Registration Rights. Holders of this Note (including any Person that has a beneficial interest in this Note) are entitled to the benefits of the Registration Rights Agreement, which applies to shares of Common Stock issued or issuable upon conversion of the Notes, including in connection with an Early Conversion Payment, or in the payment of interest on the Notes.

 

In accordance with the terms of the Registration Rights Agreement, during any period in which an Event (each, a “Registration Default”) has occurred and is continuing, the Company will pay Additional Interest from and including the day of such Registration Default to but excluding the day on which such Registration Default has been cured.
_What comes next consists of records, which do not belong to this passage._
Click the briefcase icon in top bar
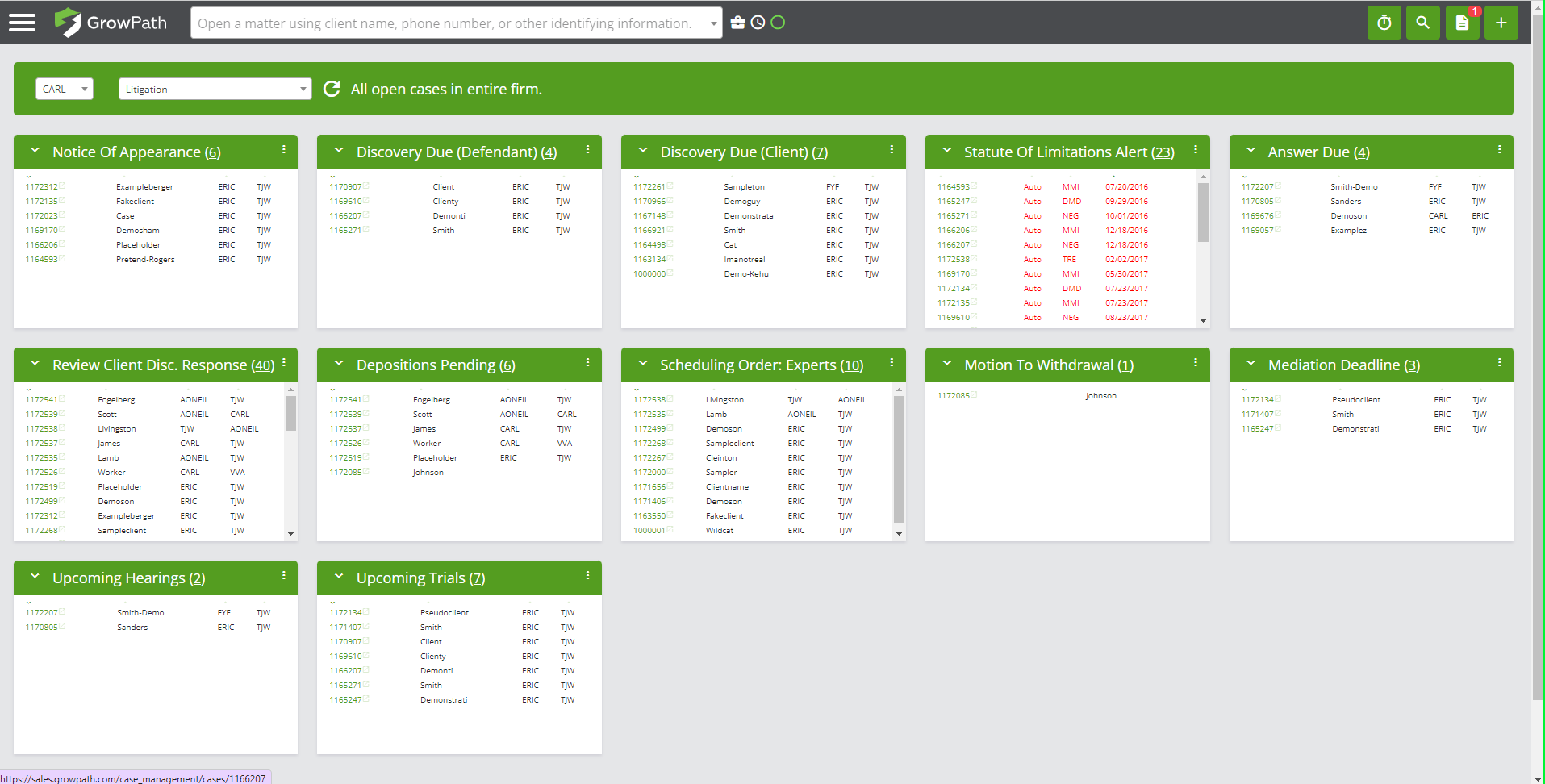This screenshot has width=1545, height=784. pos(737,23)
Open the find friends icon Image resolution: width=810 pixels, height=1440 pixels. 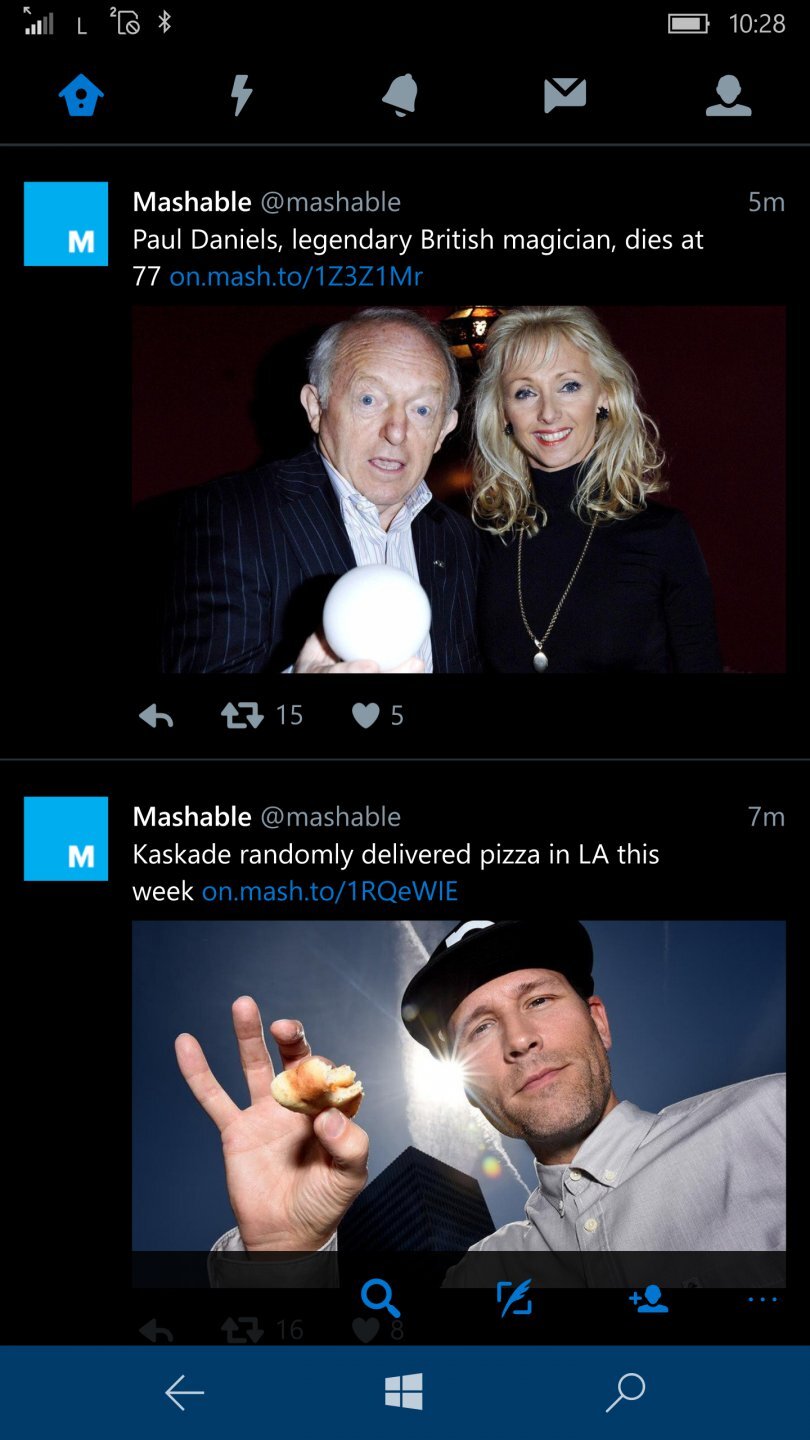pyautogui.click(x=647, y=1295)
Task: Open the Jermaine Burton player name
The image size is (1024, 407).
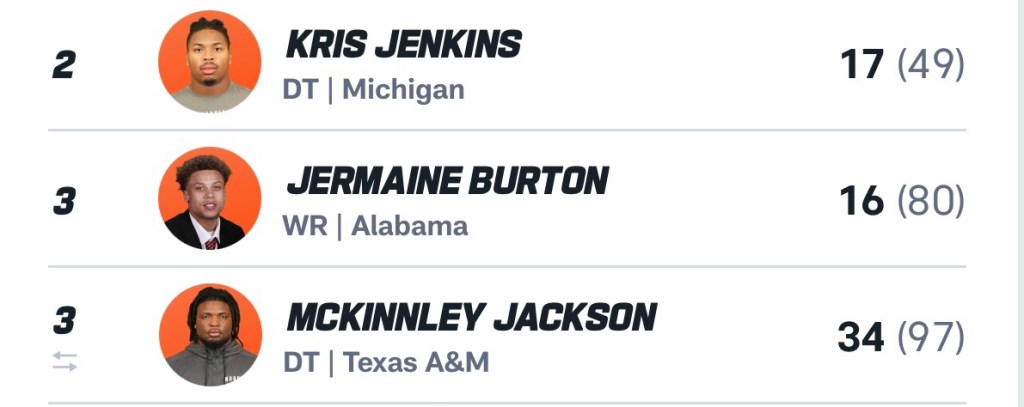Action: pos(447,181)

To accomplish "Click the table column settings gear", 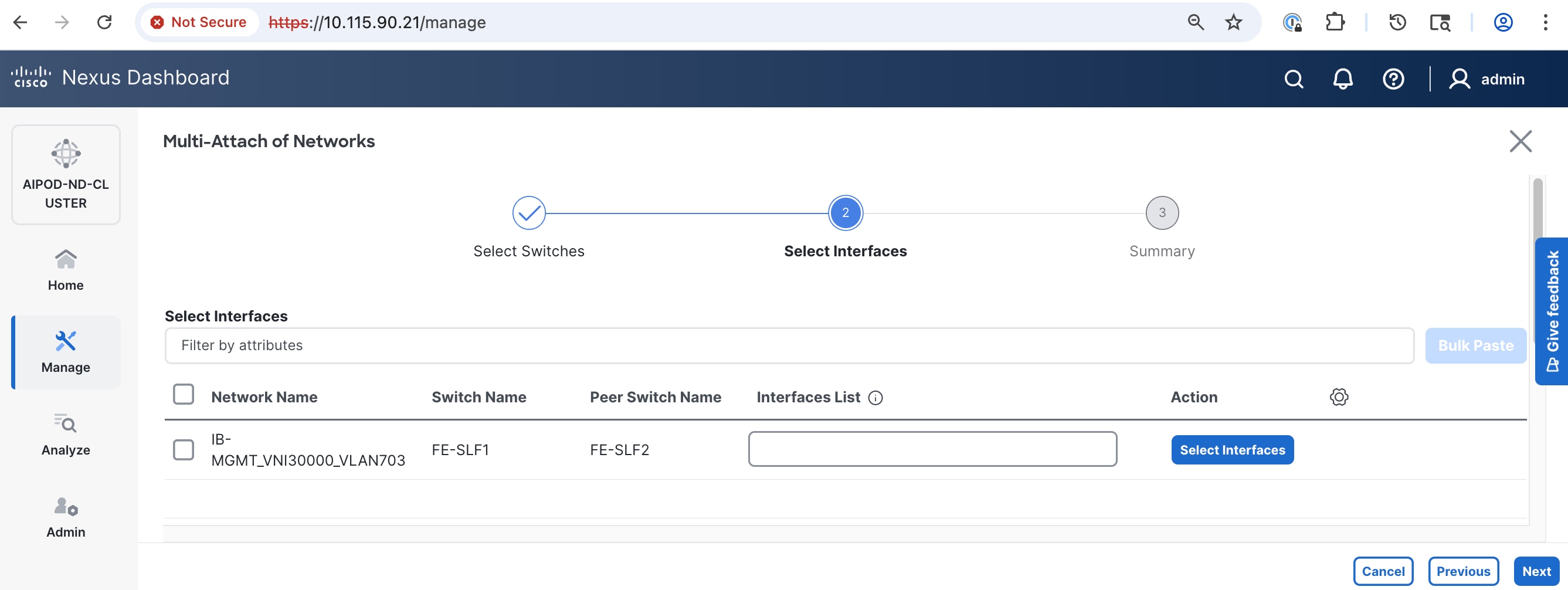I will coord(1339,397).
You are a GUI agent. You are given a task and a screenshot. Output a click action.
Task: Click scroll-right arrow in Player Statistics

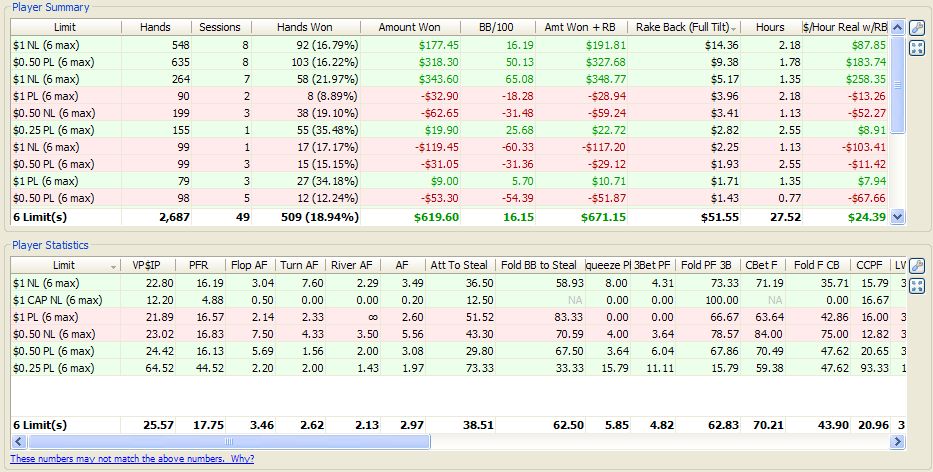pos(896,441)
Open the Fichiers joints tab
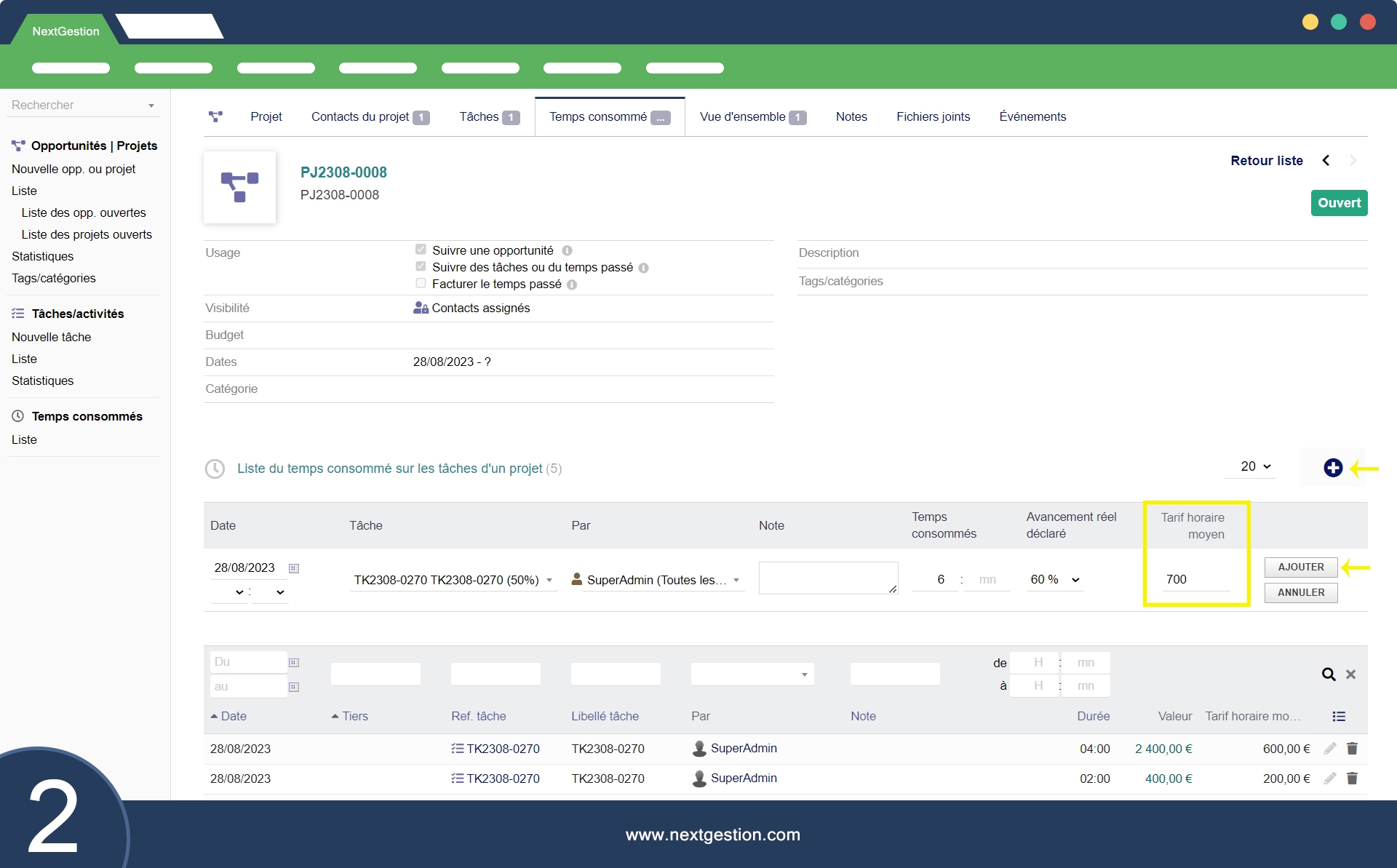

Additional Interest with respect to a Registration Default will be paid semiannually in arrears, with the first semiannual payment due on the first Interest Payment Date occurring after the Event Date and will accrue at a rate per annum equal to one-half of one percent (0.50%) of the sum of (i) the aggregate principal amount of Notes held by a Holder and (ii) the aggregate principal amount of Notes which were held by a Holder and were subsequently converted into Registrable Securities that have not been registered as of such Event.

 

Whenever in this Note there is a reference, in any context, to the payment of interest on, or in respect of, any Note as of any time, such reference shall be deemed to include reference to Additional Interest, if any, payable in respect of such Note to the extent that such Additional Interest, if any, is, was or would be so payable at such time, and express mention of Additional Interest, if any, in any provision of this Note shall not be construed as excluding Additional Interest, if any, so payable in those provisions of this Note when such express mention is not made.

 

Denominations. The Notes are issuable only in registered form in denominations of $1,000 and any integral multiple of $1,000 in excess thereof, as provided in the Indenture and subject to certain limitations therein set forth. Notes are exchangeable for a like aggregate Principal Amount of Notes of a different authorized denomination, as requested by the Holder surrendering the same.

 

This Note and any claim, controversy or dispute arising under or related to this Note shall be governed by and construed in accordance with the laws of the State of New York.

 

All terms used in this Note that are defined in the Indenture shall have the meanings assigned to them in the Indenture.